Establishment and operation

According to a Lithuanian report of 26 July 1941, there were 324 Jews, including 50 children under the age of 6, living in Marcinkonys.[2] Most likely in early November 1941 (other sources provide spring 1942 after the Passover),[3] an order was given to establish the Jewish ghetto near the train station of the Saint Petersburg – Warsaw Railway. After bribes by the Judenrat, the ghetto area was expanded from three houses to 14.[1] The ghetto covered the area of 1.5 hectares (3.7 acres) surrounded by barbed wire[4] and housed several dozens of Jews from nearby towns and villages, including Rudnia, Kabeliai, Valkininkai, Butrimonys, Varėna.[1]

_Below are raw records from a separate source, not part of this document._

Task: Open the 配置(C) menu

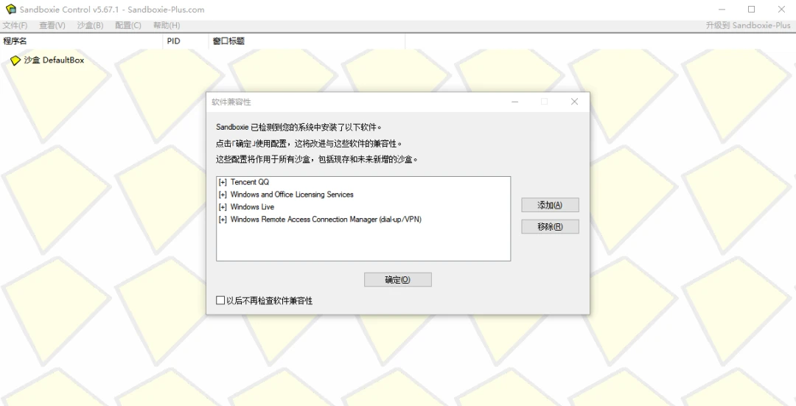Action: click(128, 25)
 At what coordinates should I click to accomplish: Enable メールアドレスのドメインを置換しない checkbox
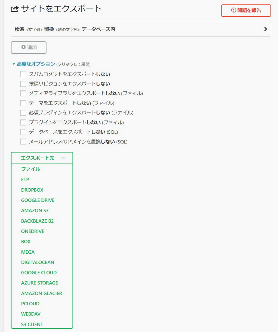[23, 142]
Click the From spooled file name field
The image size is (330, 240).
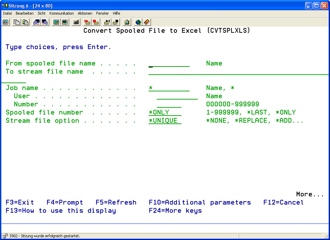[169, 63]
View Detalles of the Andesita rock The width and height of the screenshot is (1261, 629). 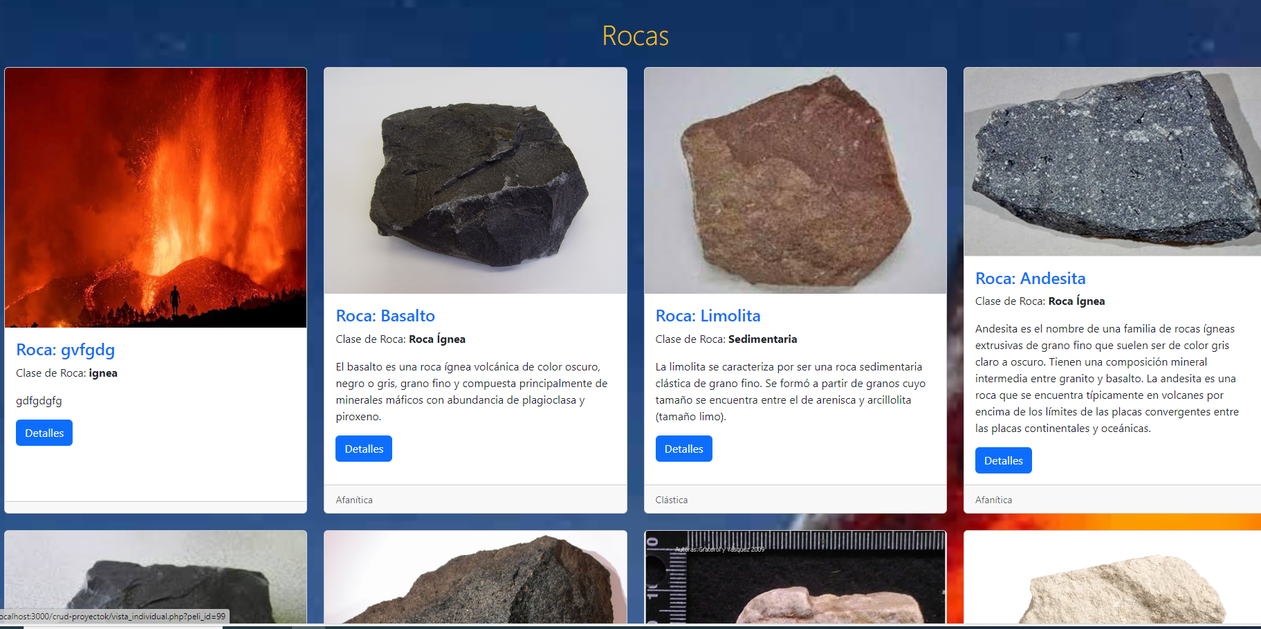(x=1003, y=460)
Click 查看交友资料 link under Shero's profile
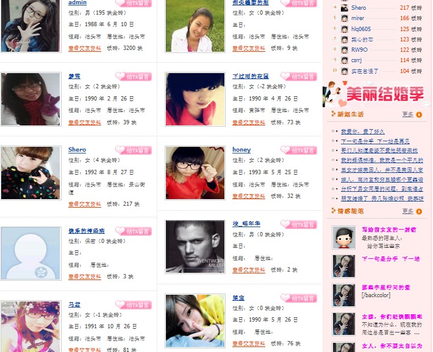 [85, 204]
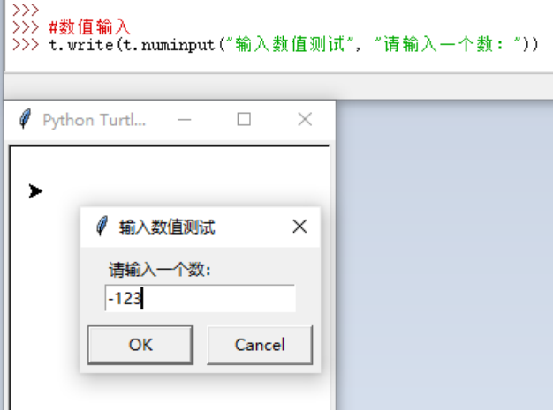
Task: Click the red #数值输入 comment line
Action: 89,27
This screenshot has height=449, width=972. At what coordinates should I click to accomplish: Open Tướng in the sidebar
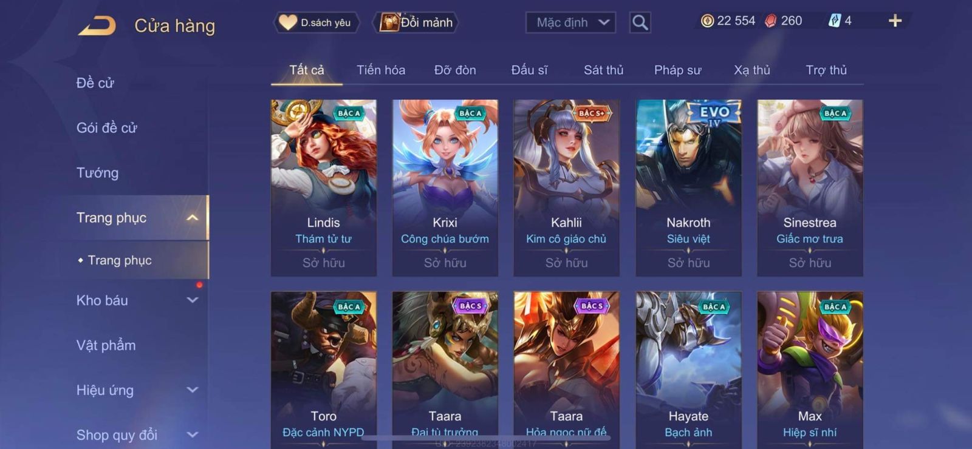pyautogui.click(x=97, y=173)
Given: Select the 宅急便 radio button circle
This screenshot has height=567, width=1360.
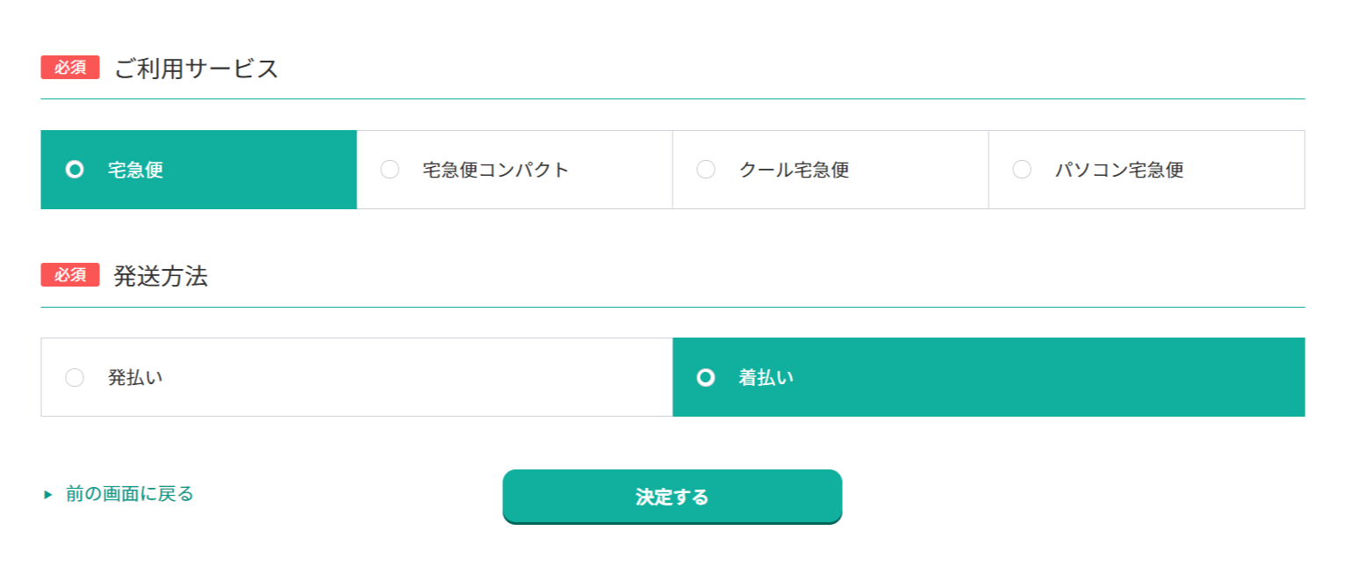Looking at the screenshot, I should [75, 170].
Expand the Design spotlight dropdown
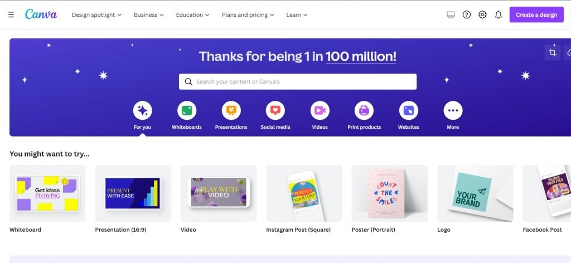571x263 pixels. coord(96,14)
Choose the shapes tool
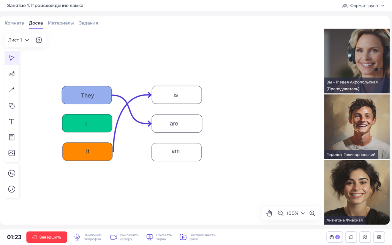This screenshot has height=245, width=392. click(12, 106)
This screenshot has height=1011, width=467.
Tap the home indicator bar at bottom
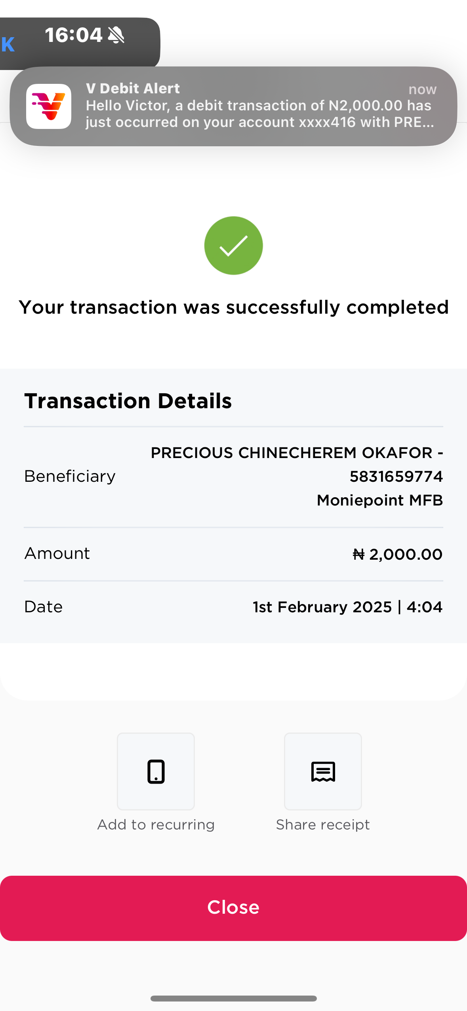[x=233, y=998]
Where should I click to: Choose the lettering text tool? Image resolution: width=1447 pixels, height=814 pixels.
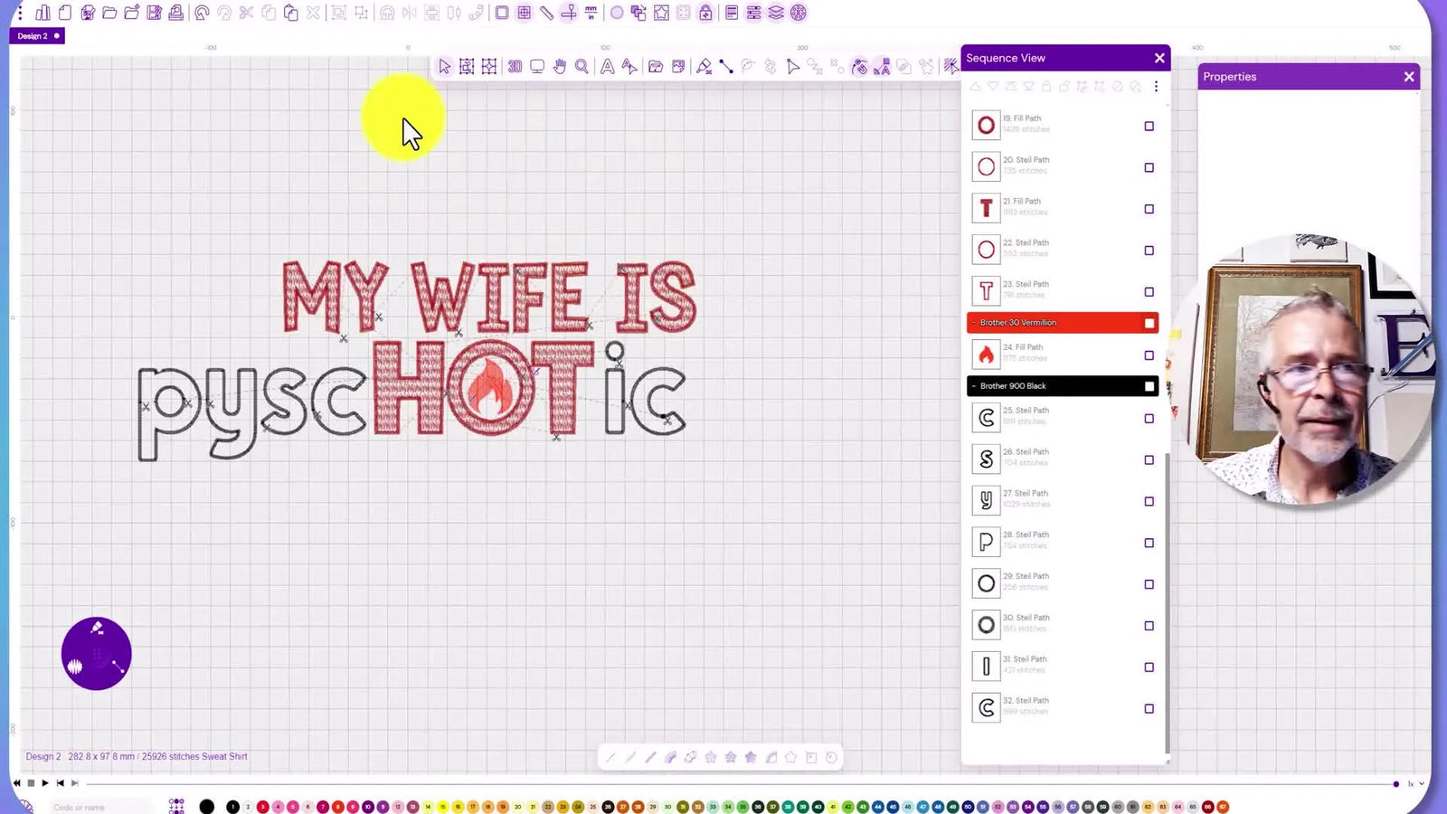pos(607,67)
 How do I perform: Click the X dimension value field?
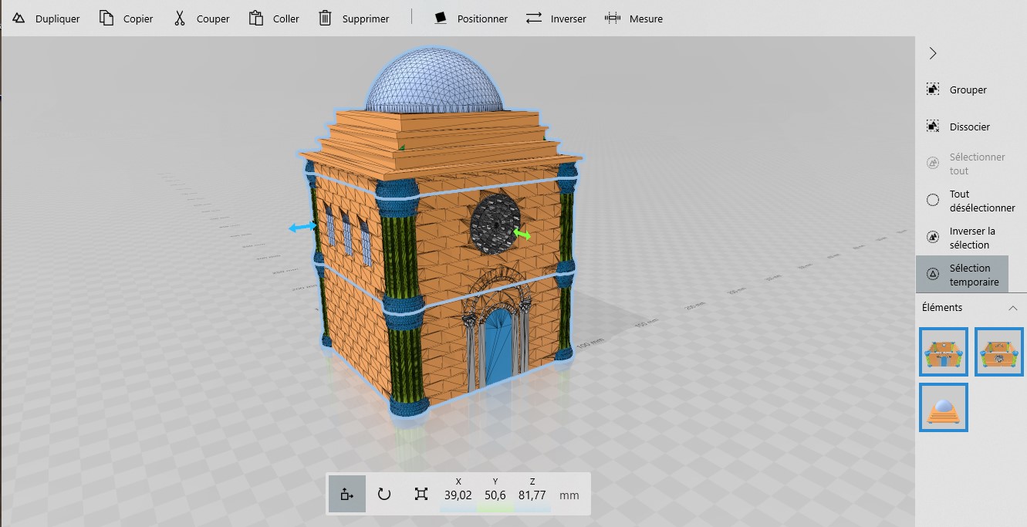click(458, 495)
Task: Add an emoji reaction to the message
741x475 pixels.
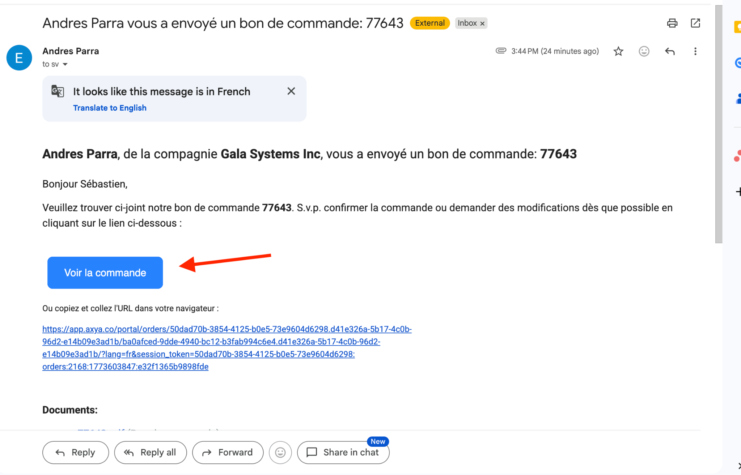Action: [644, 51]
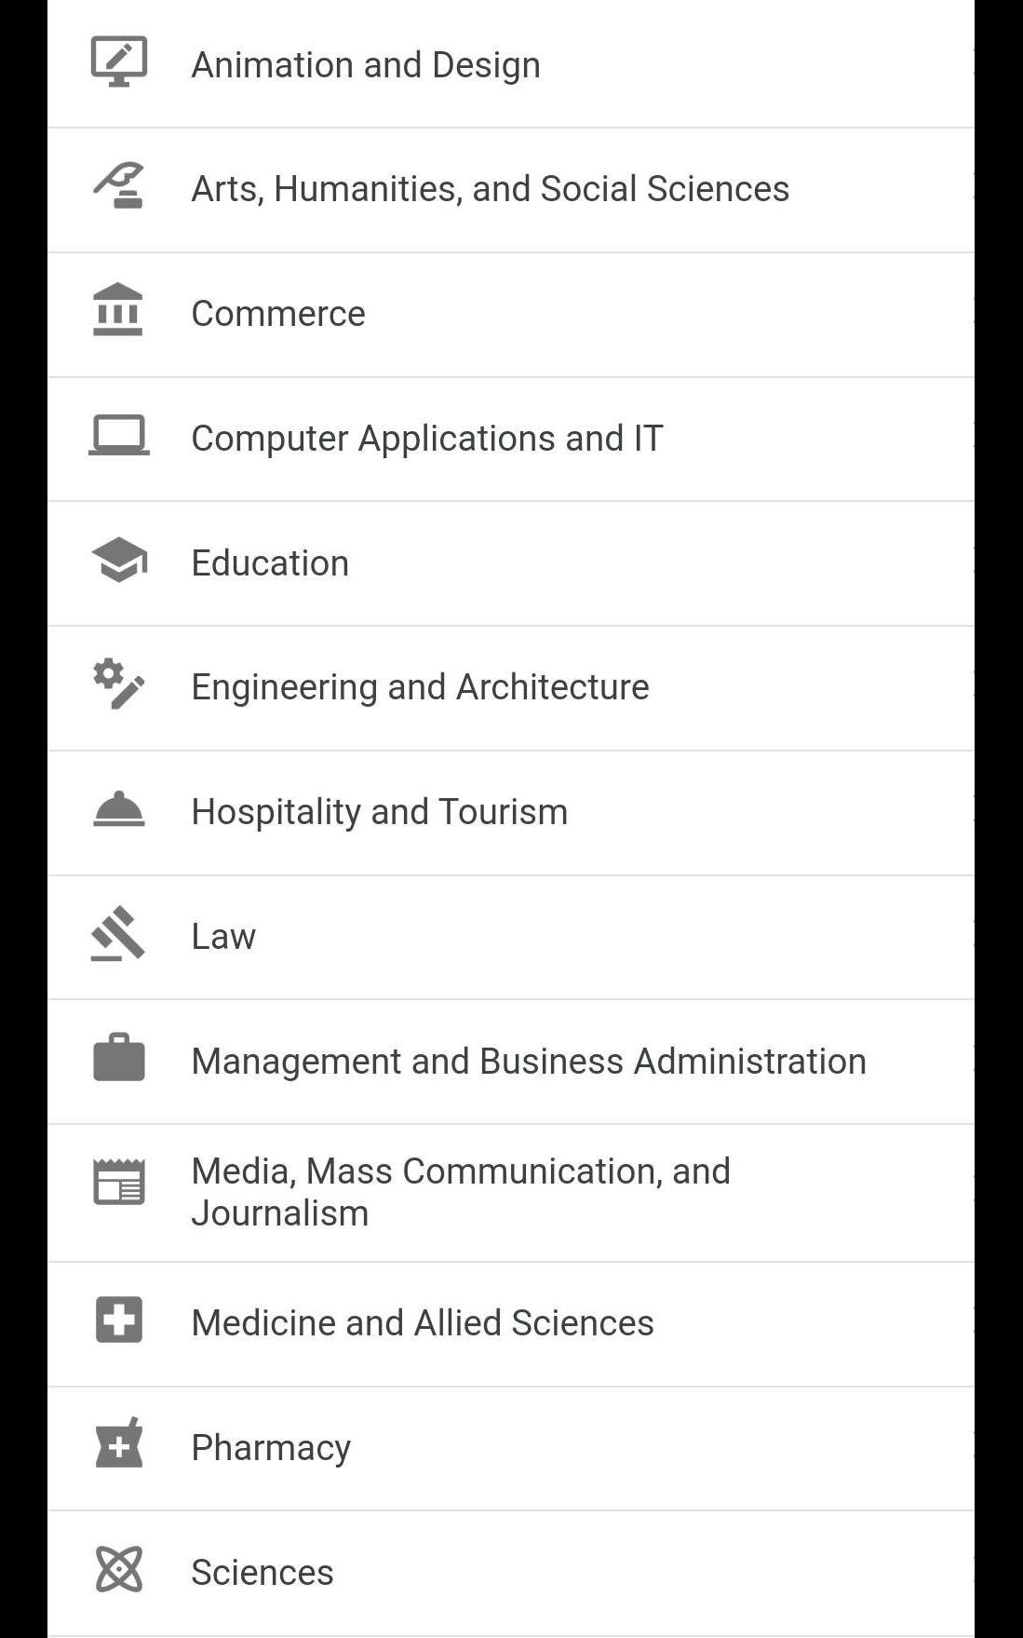Tap the Law gavel icon

pos(118,933)
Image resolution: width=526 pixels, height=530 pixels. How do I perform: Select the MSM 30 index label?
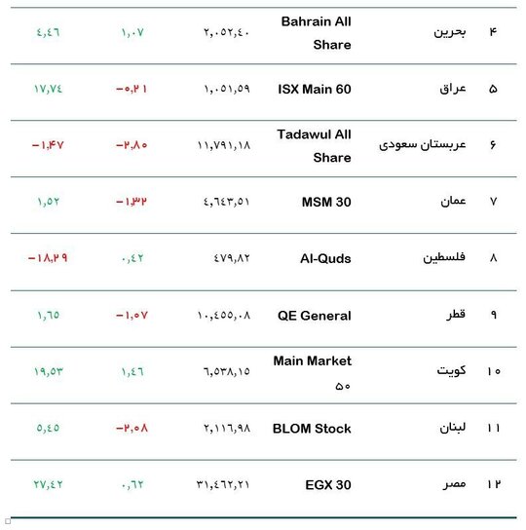point(326,202)
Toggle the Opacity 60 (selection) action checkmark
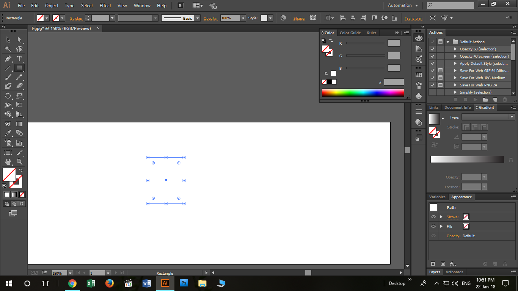518x291 pixels. tap(433, 49)
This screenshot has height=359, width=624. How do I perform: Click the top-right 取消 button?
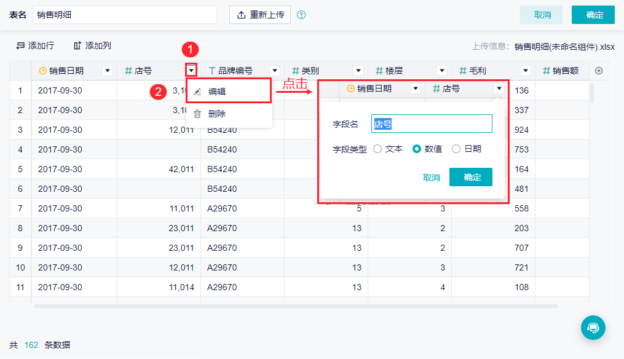[541, 15]
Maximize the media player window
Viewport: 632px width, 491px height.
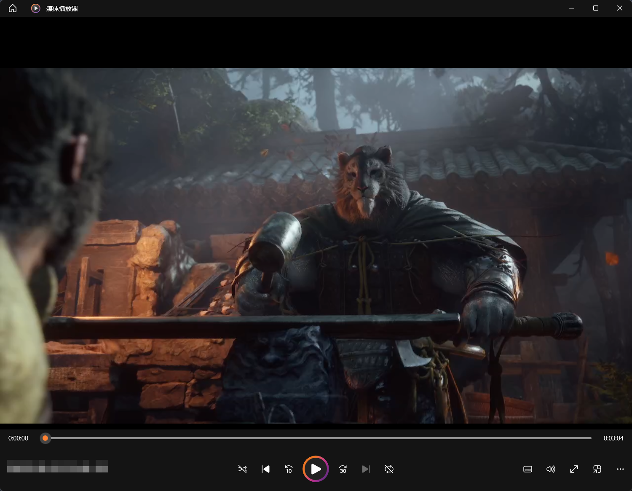pos(596,8)
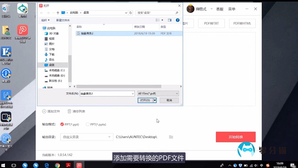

Living conditions inside the ghetto were better than in other Jewish ghettos.[1] The ghetto had its own small Jewish police force, commanded by Berke Aizenshtat. Most ghetto inmates were forced to work at the railway station, on the roads, in forestry, or in the mushroom-canning factory, but some managed to retain their pre-war trade.[1] In summer 1942, 70 Jewish survivors arrived at the ghetto bringing accounts of mass killings and other atrocities. That heightened the tensions and a group of young Jews planned to escape and join the Jewish partisans. The Judenrat even smuggled 12 guns into the ghetto.[1]

Liquidation

On 2 November 1942, orders were given to liquidate the ghetto and transport the Jews to Treblinka and Auschwitz concentration camps. A squad of 15 Germans, under the command of Gendarmerie Hauptwachmeister Albert Wietzke,[1] ordered the Jews to gather at the entrance at 8am to be "transported for labor."[5] Witnesses present different accounts of further events. According to an official complaint written by forester Hans Lehmann, two of the Germans opened fire at the crowded Jews without a reasonable cause.[5] Other authors present the events as a revolt inspired by Aaron Kobrowski, chairman of the Judenrat.[6] Panicked Jews attempted to escape through the fence into the nearby forest or back into the ghetto.[4] The Germans then searched the ghetto, shooting any Jews on sight and destroying five secret bunkers with grenades. In total, 105 or 132 Jews were shot.[5]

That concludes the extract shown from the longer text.